If you’ve stuck with us thus far, you’ve done a great job. It’s time for your first big meal of the day, but we advise you to exercise caution when choosing proportions and cuisine. Your body is trying to stay in “go mode” for the rest of the day, so avoiding fried, fatty, and saucy foods for lunch will keep your energy and blood sugar leveled. We suggest pairing a lean meat with a whole grain and veggies. This kind of meal will provide exactly what you need to keep you going. Oh! And remember to continue to drink water – skip the fruit juices and teas. Also, don’t feel like you have to eat everything you’re served. If you feel full, listen to your body, stop eating it, and save the rest of it for later.

Snack (14:30)

the cheese, cracker and fruit plate : cambria, california (2011)

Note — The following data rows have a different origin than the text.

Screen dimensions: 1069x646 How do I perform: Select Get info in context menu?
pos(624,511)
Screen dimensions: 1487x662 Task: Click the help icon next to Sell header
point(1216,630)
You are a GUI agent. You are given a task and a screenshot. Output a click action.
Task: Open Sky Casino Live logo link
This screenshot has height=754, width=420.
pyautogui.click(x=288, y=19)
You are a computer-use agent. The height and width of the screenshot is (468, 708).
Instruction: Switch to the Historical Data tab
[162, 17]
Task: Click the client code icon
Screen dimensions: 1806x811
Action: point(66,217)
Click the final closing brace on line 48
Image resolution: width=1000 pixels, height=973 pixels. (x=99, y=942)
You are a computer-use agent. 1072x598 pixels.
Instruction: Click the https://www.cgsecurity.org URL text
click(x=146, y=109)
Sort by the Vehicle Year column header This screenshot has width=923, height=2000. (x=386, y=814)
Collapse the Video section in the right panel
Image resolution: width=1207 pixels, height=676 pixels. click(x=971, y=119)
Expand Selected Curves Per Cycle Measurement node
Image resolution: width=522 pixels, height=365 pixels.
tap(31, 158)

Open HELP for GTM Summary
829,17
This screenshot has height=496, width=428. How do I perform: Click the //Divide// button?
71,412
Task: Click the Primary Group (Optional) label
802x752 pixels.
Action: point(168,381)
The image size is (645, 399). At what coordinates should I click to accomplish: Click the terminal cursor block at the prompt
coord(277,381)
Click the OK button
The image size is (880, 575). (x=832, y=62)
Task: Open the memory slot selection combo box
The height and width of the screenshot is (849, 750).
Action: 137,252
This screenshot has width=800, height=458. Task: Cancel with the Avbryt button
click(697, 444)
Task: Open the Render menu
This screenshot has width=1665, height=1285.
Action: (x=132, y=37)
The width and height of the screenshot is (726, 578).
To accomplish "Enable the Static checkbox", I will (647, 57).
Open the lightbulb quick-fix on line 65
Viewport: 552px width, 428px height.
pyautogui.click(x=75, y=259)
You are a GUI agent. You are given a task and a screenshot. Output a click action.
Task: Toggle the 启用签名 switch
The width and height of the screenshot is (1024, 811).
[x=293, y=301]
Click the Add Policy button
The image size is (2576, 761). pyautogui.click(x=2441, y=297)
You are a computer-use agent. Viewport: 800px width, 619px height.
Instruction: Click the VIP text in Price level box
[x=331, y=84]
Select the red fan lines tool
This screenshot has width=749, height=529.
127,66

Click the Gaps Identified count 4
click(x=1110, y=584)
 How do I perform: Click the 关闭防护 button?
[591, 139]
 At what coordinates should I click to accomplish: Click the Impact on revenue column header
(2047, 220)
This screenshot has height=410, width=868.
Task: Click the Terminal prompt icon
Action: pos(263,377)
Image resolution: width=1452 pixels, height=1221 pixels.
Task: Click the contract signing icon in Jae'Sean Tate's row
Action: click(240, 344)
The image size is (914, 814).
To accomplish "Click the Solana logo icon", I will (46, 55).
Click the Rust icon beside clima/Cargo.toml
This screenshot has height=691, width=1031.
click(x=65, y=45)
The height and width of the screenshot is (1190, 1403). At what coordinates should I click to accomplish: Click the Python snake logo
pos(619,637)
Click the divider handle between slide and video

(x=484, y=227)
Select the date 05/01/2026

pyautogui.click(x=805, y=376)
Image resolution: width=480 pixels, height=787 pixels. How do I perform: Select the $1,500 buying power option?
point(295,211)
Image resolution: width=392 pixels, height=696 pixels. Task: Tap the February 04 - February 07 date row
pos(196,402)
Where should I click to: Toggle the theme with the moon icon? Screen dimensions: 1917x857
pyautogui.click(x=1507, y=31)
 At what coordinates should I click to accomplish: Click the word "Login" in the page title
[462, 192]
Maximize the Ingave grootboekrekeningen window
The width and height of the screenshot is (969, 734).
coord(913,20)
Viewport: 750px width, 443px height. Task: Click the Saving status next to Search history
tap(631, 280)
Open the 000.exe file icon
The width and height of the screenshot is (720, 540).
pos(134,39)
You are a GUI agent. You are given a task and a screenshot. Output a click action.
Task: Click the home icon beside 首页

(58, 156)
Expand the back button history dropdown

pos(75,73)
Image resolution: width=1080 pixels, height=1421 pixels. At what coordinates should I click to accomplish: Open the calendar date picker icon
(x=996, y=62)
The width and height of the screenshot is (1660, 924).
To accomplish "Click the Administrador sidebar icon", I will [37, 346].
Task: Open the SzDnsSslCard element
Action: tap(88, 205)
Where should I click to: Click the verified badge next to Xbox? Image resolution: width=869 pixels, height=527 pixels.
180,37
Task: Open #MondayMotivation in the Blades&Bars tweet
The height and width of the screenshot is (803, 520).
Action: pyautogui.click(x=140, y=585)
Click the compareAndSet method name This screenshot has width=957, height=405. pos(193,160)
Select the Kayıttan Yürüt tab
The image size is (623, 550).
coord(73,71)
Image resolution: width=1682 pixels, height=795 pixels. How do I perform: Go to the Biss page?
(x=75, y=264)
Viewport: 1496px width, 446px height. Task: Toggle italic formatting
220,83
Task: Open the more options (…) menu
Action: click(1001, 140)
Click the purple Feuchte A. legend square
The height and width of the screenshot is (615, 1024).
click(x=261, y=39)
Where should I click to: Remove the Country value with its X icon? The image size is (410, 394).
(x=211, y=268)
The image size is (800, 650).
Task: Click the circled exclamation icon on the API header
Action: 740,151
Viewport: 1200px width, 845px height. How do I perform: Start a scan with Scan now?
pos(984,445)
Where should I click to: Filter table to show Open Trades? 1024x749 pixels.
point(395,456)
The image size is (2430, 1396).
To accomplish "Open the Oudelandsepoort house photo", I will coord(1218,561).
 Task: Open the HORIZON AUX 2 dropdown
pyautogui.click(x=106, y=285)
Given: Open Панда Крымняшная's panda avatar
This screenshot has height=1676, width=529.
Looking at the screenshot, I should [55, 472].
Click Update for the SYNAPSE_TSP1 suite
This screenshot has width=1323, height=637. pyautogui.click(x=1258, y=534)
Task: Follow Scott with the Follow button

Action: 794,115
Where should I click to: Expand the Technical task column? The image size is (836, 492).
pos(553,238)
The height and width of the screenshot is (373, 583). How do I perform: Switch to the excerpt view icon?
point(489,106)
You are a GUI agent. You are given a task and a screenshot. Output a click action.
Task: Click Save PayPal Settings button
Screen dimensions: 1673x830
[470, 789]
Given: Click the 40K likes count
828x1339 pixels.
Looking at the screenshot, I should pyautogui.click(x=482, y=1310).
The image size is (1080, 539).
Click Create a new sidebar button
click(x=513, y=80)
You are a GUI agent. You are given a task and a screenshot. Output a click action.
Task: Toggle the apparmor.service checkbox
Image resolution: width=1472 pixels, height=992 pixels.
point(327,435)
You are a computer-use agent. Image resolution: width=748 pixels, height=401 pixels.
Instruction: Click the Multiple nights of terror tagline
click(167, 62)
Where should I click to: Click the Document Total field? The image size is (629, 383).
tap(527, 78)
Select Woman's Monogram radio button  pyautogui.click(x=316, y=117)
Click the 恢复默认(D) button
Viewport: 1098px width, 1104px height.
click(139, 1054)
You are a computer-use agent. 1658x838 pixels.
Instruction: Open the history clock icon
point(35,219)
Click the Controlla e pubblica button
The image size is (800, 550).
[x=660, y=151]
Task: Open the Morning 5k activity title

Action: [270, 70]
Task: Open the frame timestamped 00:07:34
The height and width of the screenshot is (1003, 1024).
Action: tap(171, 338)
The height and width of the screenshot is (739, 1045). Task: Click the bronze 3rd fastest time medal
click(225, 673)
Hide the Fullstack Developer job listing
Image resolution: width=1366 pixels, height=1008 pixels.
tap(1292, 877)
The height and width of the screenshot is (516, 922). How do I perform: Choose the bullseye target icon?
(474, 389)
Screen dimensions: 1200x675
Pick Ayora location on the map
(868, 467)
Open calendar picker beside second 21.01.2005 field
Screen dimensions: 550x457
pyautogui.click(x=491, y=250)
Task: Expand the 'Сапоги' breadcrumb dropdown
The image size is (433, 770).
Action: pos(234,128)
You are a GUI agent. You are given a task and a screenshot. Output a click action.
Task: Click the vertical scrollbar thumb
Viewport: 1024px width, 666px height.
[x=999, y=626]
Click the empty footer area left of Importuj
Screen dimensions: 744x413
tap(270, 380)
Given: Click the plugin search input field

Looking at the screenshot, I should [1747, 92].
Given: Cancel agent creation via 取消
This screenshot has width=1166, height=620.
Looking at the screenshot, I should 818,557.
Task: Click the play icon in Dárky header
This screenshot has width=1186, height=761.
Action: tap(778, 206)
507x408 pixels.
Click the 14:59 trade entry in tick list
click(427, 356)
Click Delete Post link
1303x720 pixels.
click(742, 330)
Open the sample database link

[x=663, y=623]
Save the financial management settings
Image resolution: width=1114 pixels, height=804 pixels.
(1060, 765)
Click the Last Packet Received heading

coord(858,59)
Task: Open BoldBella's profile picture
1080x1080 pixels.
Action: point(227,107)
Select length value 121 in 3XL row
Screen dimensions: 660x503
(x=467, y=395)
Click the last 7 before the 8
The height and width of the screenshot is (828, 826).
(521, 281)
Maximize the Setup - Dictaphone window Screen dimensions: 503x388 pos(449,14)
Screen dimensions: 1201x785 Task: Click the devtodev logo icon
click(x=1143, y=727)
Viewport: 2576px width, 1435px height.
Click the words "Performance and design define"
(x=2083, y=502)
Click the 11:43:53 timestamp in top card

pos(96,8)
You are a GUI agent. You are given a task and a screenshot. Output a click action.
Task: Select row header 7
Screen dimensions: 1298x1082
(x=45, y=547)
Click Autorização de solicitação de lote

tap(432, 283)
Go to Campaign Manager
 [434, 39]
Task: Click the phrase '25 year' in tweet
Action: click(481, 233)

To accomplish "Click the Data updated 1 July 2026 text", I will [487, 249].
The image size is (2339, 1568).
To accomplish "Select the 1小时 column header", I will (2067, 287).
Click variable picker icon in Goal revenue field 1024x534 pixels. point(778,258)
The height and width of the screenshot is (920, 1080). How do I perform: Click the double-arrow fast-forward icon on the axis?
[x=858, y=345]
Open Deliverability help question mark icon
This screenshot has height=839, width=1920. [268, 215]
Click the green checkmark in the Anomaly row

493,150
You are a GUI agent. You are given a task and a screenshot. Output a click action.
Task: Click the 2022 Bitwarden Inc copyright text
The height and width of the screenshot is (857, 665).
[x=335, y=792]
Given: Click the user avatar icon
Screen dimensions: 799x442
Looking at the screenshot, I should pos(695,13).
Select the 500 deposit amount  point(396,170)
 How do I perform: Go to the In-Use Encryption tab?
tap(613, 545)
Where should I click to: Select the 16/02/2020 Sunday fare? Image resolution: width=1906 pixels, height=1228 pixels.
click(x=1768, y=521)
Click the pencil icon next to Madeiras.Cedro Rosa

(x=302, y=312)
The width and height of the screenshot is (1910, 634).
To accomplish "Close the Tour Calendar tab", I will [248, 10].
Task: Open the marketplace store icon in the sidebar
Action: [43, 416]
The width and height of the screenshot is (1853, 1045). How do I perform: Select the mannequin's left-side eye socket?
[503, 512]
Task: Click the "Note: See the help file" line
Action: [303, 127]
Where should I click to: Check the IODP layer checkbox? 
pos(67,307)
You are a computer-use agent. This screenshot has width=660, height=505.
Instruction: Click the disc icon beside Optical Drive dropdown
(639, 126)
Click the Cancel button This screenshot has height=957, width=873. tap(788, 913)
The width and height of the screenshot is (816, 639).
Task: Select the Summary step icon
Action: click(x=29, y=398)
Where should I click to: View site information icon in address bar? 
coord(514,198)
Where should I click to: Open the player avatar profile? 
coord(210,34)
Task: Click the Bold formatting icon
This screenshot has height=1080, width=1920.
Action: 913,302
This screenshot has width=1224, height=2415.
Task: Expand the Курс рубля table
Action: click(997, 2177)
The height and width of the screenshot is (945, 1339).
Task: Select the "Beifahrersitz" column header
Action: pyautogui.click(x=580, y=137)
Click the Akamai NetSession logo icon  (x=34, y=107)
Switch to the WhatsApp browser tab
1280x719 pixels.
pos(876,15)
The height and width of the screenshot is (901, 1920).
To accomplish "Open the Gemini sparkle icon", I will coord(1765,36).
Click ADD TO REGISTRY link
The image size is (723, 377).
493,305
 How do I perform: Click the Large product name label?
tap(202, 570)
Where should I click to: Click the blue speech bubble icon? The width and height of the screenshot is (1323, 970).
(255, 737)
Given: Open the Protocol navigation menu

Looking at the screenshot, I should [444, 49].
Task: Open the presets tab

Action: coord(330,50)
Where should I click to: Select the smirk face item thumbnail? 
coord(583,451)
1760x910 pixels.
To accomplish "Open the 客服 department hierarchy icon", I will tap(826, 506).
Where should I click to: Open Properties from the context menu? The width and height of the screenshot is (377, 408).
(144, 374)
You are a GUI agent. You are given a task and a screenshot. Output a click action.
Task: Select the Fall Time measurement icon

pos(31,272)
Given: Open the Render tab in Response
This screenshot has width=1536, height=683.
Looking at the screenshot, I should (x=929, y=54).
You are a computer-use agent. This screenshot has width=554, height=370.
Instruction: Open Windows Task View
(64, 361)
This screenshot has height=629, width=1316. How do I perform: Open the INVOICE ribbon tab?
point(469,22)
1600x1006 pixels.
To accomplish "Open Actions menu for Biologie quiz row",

Whole grain toast with almond butter, Cheese and crackers, Yogurt and trail mix parfait

Your gut is telling you something right around 2:30pm. First, it wants to thank you for keeping it going all day. Second, and most important, it wants a small snack. It has digested everything from lunch and now needs something to help taper off its workout until dinner – or your evening ride. Eating something light, but salty and a bit indulgent, will help to ease your stomach rumbles. We suggest whole grain toast smeared with almond butter, cheese and crackers, or, if you’re feeling fancy, a yogurt and trail mix parfait. These foods have the perfect balance of protein, sugars, carbs, and good fats that your body requires around this time of day.

Pre-ride Evening (17:30)

Measured ingredients for a smoothie

Protein smoothie

A protein smoothie is the best thing to have around 5:30 in the afternoon. It wakes your stomach back up from its happy slumber since your snack, but doesn’t overdo it before dinner. We suggest prepping an 8oz smoothie with almond milk, almonds, oats, protein powder, and frozen strawberries. If you’re concerned about your blood sugar peaking from this, omit or replace the strawberries with raspberries. The idea with this smoothie is to wake up your system and get it ready to ride.  If you go hard enough with this last ride of the day, you should see an excellent return in experiencing a longer and deeper sleep tonight.

Dinner (19:00)

Tuna steak, fiddleheads, lentil and cranberry salad

Veggie pasta and meatballs, Chicken fajitas, Tuna steak

Great job today. Its dinner time and your body is feeling great from all of the healthy eating and working out, so let’s reward it with a hearty dinner. Pick traditional dinner items, but give them a healthy twist. Spaghetti and meatballs can be flipped in to veggie pasta with ground turkey balls. Steak fajitas can be turned in to chicken fajitas with roasted zucchini. And a steak dinner with hush puppies and slaw can be substituted for baked tuna steak with a whole grain and a vegetable. These meals will fill you up with the perfect amount of food and nutrients to help you sleep well and feel more energized in the morning.

Snack (21:30)

Bonnat Hacienda El Rosario 75% Dark Chocolate

Cheese and crackers, Milk and cereal, A square of extra dark chocolate

Are you *still* up? It’s okay, we are too. If you’re awake after 9:30 and are hungry, give your body something that will keep it relaxed, but still satiate your hunger. Things such as cheese and crackers, milk and cereal, or a square of extra dark chocolate have a great balance of nutrients to keep your blood sugar and appetite happy.